§ **Given instruction**: Copy out the records word for word, from their first line through the line containing "Action: coord(23,536)", and nothing beyond it.

--- START ---

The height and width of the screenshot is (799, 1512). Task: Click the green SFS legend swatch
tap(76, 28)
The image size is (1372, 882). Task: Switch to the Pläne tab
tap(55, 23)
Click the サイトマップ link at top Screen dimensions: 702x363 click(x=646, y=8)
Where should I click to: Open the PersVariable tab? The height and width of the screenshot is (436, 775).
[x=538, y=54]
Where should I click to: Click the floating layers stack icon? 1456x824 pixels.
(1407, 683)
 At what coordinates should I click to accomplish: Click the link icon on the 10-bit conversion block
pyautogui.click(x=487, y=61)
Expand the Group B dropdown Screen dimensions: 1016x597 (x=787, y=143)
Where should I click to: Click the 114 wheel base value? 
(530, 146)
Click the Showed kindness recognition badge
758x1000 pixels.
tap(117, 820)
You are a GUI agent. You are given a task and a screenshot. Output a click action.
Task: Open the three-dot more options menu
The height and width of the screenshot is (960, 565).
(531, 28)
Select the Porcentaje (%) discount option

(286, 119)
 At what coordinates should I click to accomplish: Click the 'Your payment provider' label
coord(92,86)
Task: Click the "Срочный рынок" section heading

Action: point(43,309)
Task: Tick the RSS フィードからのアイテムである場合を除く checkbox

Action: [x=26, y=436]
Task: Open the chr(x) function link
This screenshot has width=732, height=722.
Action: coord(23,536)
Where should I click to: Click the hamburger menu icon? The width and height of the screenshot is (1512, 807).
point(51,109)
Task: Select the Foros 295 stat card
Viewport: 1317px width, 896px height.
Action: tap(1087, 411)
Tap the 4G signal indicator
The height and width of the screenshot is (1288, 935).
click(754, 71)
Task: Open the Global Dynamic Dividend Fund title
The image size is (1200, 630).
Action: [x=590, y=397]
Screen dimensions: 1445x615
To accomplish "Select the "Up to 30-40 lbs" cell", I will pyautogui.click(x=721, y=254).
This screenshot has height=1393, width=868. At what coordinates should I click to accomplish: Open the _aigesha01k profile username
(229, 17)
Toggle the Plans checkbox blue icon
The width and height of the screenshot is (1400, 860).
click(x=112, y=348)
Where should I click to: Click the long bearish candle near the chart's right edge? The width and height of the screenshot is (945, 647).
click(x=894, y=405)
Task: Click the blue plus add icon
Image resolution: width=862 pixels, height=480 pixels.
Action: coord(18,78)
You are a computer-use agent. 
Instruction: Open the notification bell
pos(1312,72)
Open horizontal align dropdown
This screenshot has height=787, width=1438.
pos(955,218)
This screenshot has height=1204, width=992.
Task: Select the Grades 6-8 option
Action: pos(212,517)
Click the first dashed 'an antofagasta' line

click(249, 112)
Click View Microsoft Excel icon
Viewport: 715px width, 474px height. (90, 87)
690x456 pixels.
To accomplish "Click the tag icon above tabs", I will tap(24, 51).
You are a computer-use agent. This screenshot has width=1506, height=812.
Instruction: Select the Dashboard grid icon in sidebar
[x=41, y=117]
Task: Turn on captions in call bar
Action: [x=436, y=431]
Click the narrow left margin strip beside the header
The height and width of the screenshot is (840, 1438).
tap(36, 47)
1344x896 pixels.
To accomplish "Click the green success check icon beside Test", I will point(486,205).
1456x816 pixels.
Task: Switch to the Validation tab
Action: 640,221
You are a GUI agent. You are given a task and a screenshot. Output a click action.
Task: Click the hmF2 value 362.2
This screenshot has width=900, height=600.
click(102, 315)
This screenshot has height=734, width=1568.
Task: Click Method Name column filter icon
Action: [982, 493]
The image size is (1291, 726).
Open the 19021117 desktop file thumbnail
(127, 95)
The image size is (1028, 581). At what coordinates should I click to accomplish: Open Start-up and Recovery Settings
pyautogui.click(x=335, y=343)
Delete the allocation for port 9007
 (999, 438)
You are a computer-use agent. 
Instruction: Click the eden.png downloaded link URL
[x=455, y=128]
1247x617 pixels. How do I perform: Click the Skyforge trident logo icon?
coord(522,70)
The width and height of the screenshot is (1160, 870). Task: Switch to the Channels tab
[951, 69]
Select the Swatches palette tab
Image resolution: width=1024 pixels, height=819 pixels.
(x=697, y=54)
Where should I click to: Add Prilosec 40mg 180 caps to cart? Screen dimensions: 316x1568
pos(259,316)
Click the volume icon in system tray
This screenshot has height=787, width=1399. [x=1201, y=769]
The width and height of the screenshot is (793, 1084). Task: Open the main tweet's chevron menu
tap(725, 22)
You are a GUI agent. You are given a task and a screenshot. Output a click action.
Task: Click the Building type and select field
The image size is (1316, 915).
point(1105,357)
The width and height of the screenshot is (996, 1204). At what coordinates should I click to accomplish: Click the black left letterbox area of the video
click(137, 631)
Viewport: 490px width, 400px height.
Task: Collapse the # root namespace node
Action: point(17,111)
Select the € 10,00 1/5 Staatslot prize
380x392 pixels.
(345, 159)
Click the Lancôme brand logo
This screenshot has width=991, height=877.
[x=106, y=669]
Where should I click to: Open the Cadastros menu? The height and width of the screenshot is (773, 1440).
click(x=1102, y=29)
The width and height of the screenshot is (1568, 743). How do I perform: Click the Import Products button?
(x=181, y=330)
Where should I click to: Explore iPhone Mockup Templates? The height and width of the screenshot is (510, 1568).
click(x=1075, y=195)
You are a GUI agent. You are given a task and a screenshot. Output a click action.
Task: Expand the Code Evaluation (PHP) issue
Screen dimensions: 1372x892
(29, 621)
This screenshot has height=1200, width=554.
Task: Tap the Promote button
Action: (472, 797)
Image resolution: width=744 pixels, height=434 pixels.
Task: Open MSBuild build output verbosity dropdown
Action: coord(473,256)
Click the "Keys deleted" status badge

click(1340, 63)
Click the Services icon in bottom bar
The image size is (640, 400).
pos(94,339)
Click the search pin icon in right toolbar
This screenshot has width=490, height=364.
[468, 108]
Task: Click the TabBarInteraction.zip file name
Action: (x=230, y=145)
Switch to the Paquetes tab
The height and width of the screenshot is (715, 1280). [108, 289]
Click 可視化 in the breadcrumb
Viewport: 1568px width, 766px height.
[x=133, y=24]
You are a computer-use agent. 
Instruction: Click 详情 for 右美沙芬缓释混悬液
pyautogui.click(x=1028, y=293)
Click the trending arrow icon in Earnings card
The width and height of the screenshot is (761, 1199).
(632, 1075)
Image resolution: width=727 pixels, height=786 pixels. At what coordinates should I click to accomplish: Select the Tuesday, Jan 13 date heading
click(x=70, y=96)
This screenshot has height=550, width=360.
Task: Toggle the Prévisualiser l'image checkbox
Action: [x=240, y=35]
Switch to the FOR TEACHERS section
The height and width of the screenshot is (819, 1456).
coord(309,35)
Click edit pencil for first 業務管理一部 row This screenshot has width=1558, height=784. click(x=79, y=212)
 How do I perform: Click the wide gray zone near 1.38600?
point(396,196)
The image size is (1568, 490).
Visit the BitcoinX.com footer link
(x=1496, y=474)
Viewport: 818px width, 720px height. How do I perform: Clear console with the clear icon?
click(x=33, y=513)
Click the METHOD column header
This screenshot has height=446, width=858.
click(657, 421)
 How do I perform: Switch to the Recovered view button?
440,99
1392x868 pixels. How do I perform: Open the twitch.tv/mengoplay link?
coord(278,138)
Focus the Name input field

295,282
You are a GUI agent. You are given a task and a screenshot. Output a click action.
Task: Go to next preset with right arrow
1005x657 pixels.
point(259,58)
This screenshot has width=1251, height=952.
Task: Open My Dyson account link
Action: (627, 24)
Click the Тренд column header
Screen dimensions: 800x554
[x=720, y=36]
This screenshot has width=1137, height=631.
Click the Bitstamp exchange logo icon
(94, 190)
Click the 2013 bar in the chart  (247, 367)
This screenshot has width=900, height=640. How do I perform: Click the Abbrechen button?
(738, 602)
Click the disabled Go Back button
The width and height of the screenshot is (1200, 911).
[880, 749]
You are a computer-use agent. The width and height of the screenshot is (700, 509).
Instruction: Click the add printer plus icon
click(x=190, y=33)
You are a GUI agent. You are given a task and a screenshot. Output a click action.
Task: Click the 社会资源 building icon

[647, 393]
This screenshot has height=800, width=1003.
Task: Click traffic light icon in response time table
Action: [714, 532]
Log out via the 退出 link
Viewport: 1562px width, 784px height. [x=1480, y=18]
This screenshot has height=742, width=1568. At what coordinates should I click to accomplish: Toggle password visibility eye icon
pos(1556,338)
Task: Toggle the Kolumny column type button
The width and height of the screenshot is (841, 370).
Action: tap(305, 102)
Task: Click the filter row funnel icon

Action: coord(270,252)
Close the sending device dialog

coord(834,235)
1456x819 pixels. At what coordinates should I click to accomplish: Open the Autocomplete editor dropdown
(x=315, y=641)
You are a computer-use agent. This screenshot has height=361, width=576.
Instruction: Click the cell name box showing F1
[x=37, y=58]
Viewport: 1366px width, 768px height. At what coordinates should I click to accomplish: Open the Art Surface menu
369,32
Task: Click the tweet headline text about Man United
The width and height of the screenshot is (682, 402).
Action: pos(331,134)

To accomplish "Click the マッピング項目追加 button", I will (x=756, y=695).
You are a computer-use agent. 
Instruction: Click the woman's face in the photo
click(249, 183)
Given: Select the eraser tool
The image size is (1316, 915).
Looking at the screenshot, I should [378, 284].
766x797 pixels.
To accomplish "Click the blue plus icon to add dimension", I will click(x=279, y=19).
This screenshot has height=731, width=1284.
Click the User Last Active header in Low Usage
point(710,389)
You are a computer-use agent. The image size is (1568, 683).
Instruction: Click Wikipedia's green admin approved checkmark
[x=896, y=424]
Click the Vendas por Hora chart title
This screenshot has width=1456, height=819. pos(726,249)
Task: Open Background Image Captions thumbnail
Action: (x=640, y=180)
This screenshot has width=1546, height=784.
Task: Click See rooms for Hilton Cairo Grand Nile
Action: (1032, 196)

--- END ---

§ **Right answer**:
The height and width of the screenshot is (799, 1512). Task: Click the green SFS legend swatch
tap(76, 28)
The image size is (1372, 882). Task: Switch to the Pläne tab
tap(55, 23)
Click the サイトマップ link at top Screen dimensions: 702x363 click(x=646, y=8)
Where should I click to: Open the PersVariable tab? The height and width of the screenshot is (436, 775).
[x=538, y=54]
Where should I click to: Click the floating layers stack icon? 1456x824 pixels.
(1407, 683)
 At what coordinates should I click to accomplish: Click the link icon on the 10-bit conversion block
pyautogui.click(x=487, y=61)
Expand the Group B dropdown Screen dimensions: 1016x597 (x=787, y=143)
Where should I click to: Click the 114 wheel base value? 
(530, 146)
Click the Showed kindness recognition badge
758x1000 pixels.
tap(117, 820)
You are a GUI agent. You are given a task and a screenshot. Output a click action.
Task: Open the three-dot more options menu
The height and width of the screenshot is (960, 565).
(531, 28)
Select the Porcentaje (%) discount option

(286, 119)
 At what coordinates should I click to accomplish: Click the 'Your payment provider' label
coord(92,86)
Task: Click the "Срочный рынок" section heading

Action: point(43,309)
Task: Tick the RSS フィードからのアイテムである場合を除く checkbox

Action: [x=26, y=436]
Task: Open the chr(x) function link
This screenshot has width=732, height=722.
Action: coord(23,536)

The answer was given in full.